■ 課題内容: 以下に示すスリランカの危機についての本文から、「スリランカはインドの突端、インド洋に浮かぶ小さな島だ。」から「その国が経済危機に陥った。」までの部分をすべて、一字一句違えずに書き写してください。

スリランカの危機

世界,日本,雑記

Vol.3-7.13-911  スリランカの危機

2022.07.13

インド洋の島国スリランカが独立以来最悪の経済危機に直面している。

スリランカはインドの突端、インド洋に浮かぶ小さな島だ。
時あたかも安倍元首相が提唱した “ 自由で開かれたインド太平洋 ” のど真ん中にある。

昔はセイロンと言った。島の大きさは北海道の0.8倍、人口2200万人。陸軍、海軍、空軍を有する。主産業は紅茶・ゴムなどの農業と観光、通貨はルピー、仏教徒70%の国である。

日本とは関係が深い。第二次大戦で敗戦後、国交樹立前の1951に行われたサンフランシスコ講和会議には、セイロン代表としてジャヤワルダナ大統領が出席した。

「憎悪は憎悪によって止むことなく、愛によって止む」という仏陀の言葉を引用、対日賠償請求権の放棄を明らかにすると共に、日本の国際社会復帰を求め、日本の国際社会復帰の道筋を作ってくれた恩人である。

その国が経済危機に陥った。

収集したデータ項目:
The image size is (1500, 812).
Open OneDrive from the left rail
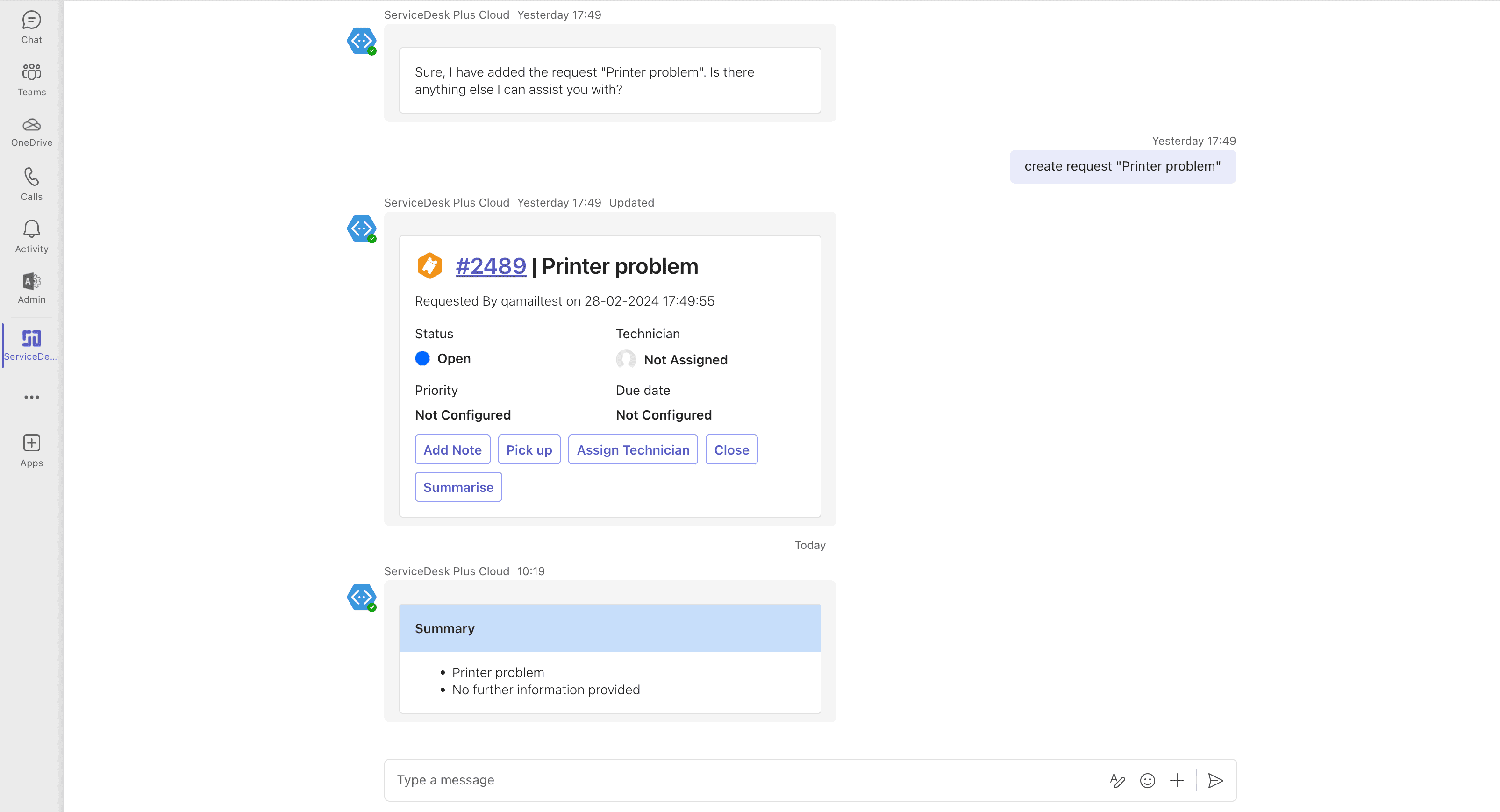[x=31, y=132]
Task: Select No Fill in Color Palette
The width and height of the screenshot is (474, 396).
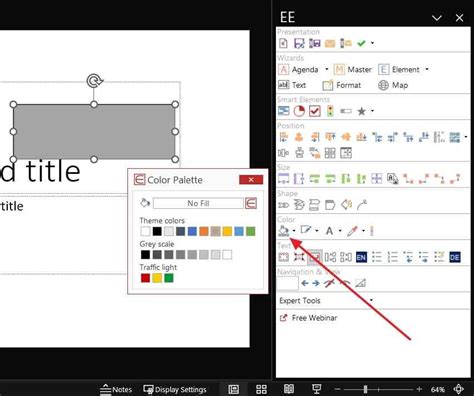Action: coord(198,203)
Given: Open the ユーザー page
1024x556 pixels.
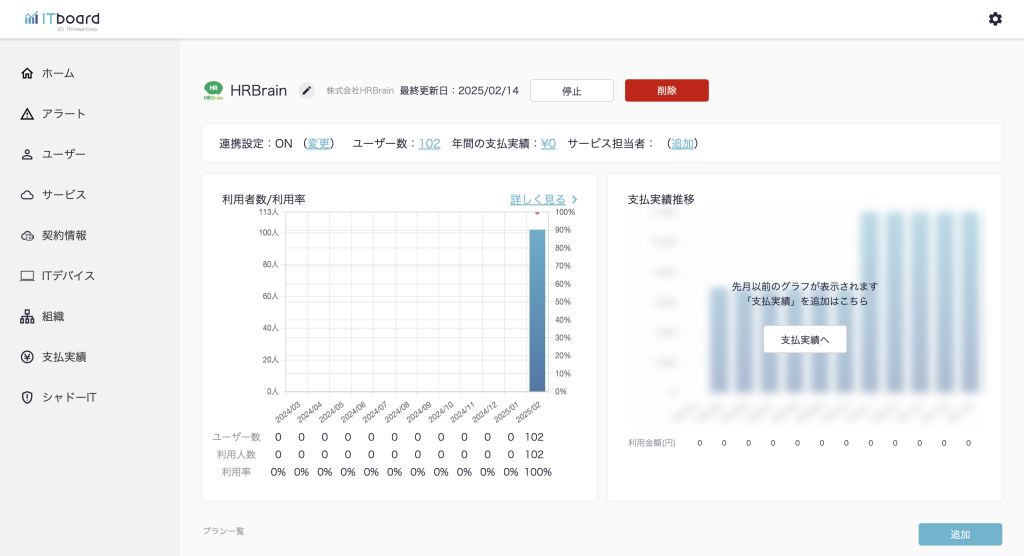Looking at the screenshot, I should pos(63,154).
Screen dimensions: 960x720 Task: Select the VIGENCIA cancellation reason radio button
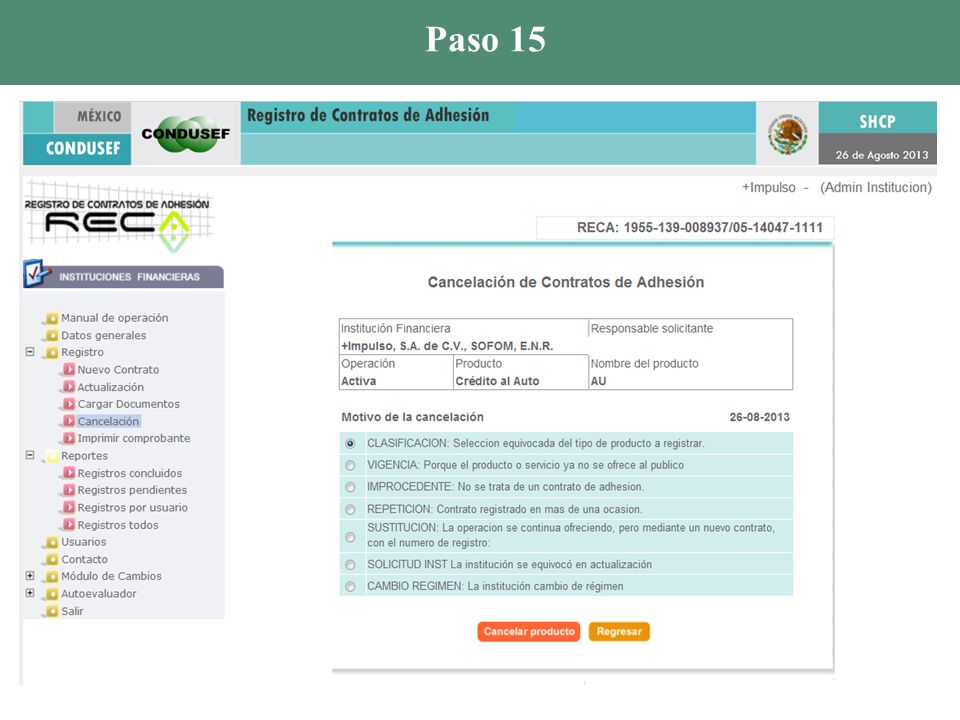point(350,465)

■ 課題の解答:
スリランカはインドの突端、インド洋に浮かぶ小さな島だ。
時あたかも安倍元首相が提唱した “ 自由で開かれたインド太平洋 ” のど真ん中にある。

昔はセイロンと言った。島の大きさは北海道の0.8倍、人口2200万人。陸軍、海軍、空軍を有する。主産業は紅茶・ゴムなどの農業と観光、通貨はルピー、仏教徒70%の国である。

日本とは関係が深い。第二次大戦で敗戦後、国交樹立前の1951に行われたサンフランシスコ講和会議には、セイロン代表としてジャヤワルダナ大統領が出席した。

「憎悪は憎悪によって止むことなく、愛によって止む」という仏陀の言葉を引用、対日賠償請求権の放棄を明らかにすると共に、日本の国際社会復帰を求め、日本の国際社会復帰の道筋を作ってくれた恩人である。

その国が経済危機に陥った。